Sunday, February 24, 2013

Manhatta


I think this is the best music video I've made, though the YouTube masses have decided that my video of The Blood of the Poet wins.  I like 'em both.  Some guy on YouTube working for The Cinematic Orchestra actually filed a copyright claim against my video... The Cinematic Orchestra actually thought they owned the rights to the original film Manhatta by Charles Sheeler and Paul Strand from 1921.  I politely let them know that just because your band calls its tepid album "Manhatta," that doesn't mean you have the exclusive rights to anything from the 1920s.  Copyright nazi's can bite my celluloid behind.

There are three songs on this video, each from a different album by The Books, (in order: Lemon of Pink, "Take Time;" Thought for Food, "Thankyoubranch;" and Lost and Safe "smells like content")  a subtle and profound band that makes aleatoric music .  (By the by, The Books made their own music video for this song which is also amazing).  Some of the lines in their music aligned particularly well with the video, particularly the opening lines in which we hear a man explaining in Italian:
Tutto è santo! Tutto è santo! Tutto è santo! Non c'è niente di naturale nella natura, ragazzo mio.Tentilo bene in mente. (All is sacred! All is sacred! All is sacred! There is nothing natural in nature, my lad. Keep that well in mind)
These lines fit in nicely with the 1920's NYC skyline and the poetry of Walt Whitman.  This is followed a little later by the voices of a group of women gossiping about sex. They laugh and one woman explains "Ce n'est pas la longueur qui fait la puissance;" in English, "It is not the length that makes the strength!"  There is a pause as the video switches over to images of tremendous phallic skyscrapers and we hear the women burst our laughing again.  The rest of the lyrics are in English.

The entire movie, a gorgeous tribute to New York City, is interspersed with quotes from Walt Whitman's ecstatic poetry about the city, specifically: "City of Ships;" "Mannahatta;" "Crossing Brooklyn Ferry;" "A Broadway Pageant;" and "Song of the Broad-Axe." All of these poems are worth reading.  There is something so wonderful about this film: its joyous celebration of the modern New York, its fixation on the gridded, vertiginous perspectives of the whole and the chaotic movement of the masses, the bigness and smallness of everything, the abstraction of photography into the movement of film, the momentariness of every scene compounded with the eternal monumentality of the city (and film), the idea that everything we see is completely unique to its time, yet the striking realization that what we see in the film is almost exactly what you might see today, the newness of these perspectives.

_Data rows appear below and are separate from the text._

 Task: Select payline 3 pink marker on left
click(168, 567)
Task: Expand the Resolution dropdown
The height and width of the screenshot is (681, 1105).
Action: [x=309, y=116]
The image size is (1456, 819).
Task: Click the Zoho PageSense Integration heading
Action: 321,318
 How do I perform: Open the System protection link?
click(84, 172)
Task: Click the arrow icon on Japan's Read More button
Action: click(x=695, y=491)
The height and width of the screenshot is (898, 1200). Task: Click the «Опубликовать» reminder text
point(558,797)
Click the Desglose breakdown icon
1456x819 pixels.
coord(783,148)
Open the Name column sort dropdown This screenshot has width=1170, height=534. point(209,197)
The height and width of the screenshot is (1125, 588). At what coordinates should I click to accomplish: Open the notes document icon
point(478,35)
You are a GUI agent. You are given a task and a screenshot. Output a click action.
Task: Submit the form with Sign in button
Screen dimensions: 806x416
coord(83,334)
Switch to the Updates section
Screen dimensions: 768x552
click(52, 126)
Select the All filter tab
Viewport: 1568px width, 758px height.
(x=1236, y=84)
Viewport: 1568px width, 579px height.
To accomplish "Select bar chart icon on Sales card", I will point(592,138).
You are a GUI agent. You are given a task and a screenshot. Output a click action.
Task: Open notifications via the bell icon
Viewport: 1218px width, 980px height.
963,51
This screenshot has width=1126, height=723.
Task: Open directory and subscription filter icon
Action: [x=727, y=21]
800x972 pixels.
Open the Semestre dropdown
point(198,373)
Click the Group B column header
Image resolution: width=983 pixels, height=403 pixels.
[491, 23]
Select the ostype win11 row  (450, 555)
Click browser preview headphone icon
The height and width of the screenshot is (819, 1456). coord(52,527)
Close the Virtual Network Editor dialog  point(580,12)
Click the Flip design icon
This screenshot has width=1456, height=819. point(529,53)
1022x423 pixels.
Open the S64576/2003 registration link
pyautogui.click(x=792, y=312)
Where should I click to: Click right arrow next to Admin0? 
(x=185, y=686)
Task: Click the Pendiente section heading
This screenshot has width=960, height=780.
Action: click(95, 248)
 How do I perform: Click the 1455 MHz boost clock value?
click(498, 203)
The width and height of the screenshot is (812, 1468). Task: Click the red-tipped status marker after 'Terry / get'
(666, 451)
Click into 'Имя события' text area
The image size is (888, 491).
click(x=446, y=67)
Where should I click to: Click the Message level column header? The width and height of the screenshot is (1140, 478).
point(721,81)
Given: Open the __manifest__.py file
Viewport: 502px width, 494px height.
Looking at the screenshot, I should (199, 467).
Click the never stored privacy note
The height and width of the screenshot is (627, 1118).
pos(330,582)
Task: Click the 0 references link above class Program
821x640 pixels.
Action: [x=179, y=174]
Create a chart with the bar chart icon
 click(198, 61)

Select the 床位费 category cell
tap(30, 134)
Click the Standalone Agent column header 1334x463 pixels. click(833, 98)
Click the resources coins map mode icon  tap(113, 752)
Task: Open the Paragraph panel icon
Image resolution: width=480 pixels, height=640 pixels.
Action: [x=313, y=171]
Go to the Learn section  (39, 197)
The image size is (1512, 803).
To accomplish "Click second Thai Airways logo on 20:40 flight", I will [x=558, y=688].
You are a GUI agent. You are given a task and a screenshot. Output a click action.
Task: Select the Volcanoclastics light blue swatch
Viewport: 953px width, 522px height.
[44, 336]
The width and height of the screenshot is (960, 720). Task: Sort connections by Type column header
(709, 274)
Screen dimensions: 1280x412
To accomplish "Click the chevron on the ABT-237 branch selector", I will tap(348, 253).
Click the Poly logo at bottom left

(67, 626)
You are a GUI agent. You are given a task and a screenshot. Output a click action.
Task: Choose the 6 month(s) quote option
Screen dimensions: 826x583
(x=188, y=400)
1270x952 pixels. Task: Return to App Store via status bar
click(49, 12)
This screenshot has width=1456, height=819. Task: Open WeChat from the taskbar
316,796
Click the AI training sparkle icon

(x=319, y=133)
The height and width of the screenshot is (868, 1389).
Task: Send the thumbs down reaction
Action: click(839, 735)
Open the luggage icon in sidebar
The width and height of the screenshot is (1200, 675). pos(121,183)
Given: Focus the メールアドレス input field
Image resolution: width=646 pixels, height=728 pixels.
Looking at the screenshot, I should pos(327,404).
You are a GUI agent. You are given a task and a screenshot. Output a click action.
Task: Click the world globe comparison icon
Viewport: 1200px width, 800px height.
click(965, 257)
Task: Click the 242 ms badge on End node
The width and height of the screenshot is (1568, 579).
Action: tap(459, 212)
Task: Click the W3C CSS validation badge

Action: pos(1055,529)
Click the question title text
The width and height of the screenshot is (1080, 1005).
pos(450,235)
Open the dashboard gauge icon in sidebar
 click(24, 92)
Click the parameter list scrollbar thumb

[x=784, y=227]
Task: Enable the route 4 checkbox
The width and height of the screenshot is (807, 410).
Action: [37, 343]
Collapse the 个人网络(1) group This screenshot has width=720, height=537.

I made this film to say goodbye to New York City when I set off for graduate school.  But I'll be back.  And you'll still be there waiting for me, NYC, city of paradox, then and now, to be as always, shifting eternally into something new, that which you already were.  This one's for you.

Monday, February 18, 2013

Teaching Moby-Dick

I'm likely going to be teaching a course on Moby-Dick to high school students this summer.  I was told I needed to get my potential students pumped.  Here's what I got:


Title: Moby-Dick and Modern America

 Abstract: A multidisciplinary reading of Moby-Dick with particular consideration of its relevance to modern day America and to each of us as readers.

Description: 
“I have written a wicked book, and feel as spotless as a lamb.” 
–Melville in a Letter to Hawthorne, July 1851 

This class is an introduction to Herman Melville’s famous epic, Moby-Dick; we will read the book in its entirety. This course explores a wide range of subjects, such as: philosophy, metaphysics, ontology, World/American/Scientific/Maritime history, art, mythology (Greek and otherwise), cetology, geography, popular art/culture, justice, poetry, environmentalism, etymology, civilization, savagery, Shakespeare, heroism, war, nothingness, evil, darkness, hell, the abyss, god, death, race, religion, nihilism, monstrousness, genius, madness, wisdom, ethics, eschatology and some slice of the complexity of existence within the human condition.

 We will embark on this literary ship of the past as it winds its way from the world’s beginning to the present day, beginning at page one with Ishmael, a young man who, contemplating suicide, instead decides to commit himself to sea. You can expect to finish this class with no answers, but rather, a firm grasp of the magnitude of the questions. You can expect to improve enormously as a reader, to be mind-blown, blubber-brained, and equipped with a whole new set of philosophical and analytical tools to approach any daunting work of great literature you may read in the future. Have no fear: we will work together as a crew to harpoon this evil book. Join me on a whaling voyage around the world!



Sunday, February 17, 2013

Lionel Trilling: Kindred Spirit

I asked them to look into the Abyss, and, both dutifully and gladly, they have looked into the Abyss, and the Abyss has greeted them with the grave courtesy of all objects of serious study, saying: 'Interesting, am I not? And exciting, if you consider how deep I am and what dread beasts lie at my bottom. Have it well in mind that a knowledge of me contributes to your being whole, or well-rounded, students.